1 自然的主題。これは美術作品の形(色・線、三次元的形状・・・)を、何らかの自然的な対象の表現として認めること、またそれら対象の相互関係を出来事として認めること(以上、「事実的意味」の認識)、そしてその出来事において何らかの表現的特質を(感情移入によって)知覚すること(「表現的意味」の認識)を含む。その記述は「イコノグラフィー以前」の記述である。
2 伝習的主題。この層の認識では、先でいうモティーフはイメージとして認識され、その組み合わせ(コンポジション)は「物語・寓意」(ストーリー・アレゴリー)と呼ばれる。この把握、イコノグラフィーによる解釈は、以下のようなものである。

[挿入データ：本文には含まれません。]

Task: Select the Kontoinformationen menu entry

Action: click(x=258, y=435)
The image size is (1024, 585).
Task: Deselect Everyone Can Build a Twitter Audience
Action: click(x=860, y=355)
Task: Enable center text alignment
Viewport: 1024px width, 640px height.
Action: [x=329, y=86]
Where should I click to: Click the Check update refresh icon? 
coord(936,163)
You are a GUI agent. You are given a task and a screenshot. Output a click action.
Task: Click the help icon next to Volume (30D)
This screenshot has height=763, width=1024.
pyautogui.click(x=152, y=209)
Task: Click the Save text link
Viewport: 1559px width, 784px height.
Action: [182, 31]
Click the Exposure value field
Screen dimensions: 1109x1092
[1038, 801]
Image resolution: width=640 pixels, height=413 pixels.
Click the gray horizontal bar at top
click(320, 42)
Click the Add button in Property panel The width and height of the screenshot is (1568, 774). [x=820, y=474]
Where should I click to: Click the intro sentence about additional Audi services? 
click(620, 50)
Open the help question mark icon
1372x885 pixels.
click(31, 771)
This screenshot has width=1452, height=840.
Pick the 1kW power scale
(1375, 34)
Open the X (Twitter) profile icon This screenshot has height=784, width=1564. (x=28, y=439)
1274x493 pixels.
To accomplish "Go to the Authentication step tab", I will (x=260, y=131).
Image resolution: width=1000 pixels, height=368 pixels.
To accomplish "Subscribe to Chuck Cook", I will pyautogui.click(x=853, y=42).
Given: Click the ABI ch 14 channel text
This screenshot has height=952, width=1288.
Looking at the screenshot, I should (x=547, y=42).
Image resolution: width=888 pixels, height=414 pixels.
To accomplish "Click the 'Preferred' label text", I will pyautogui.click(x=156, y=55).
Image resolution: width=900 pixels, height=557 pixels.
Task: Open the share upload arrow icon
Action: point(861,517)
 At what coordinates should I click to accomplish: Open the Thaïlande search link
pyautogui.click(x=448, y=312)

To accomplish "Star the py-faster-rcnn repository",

この主題は、小刀を持った男性像が聖バルトロマイを表し、桃を手にした女性像が「誠実」の擬人化であり、一定の配置と一定の姿勢で晩餐の食卓に着いている一群の人々が「最後の晩餐」を表現し、一定のやり方で互いに闘っている二人の姿が「悪徳と美徳の闘い」を表現しているということなどを理解することによって把握される。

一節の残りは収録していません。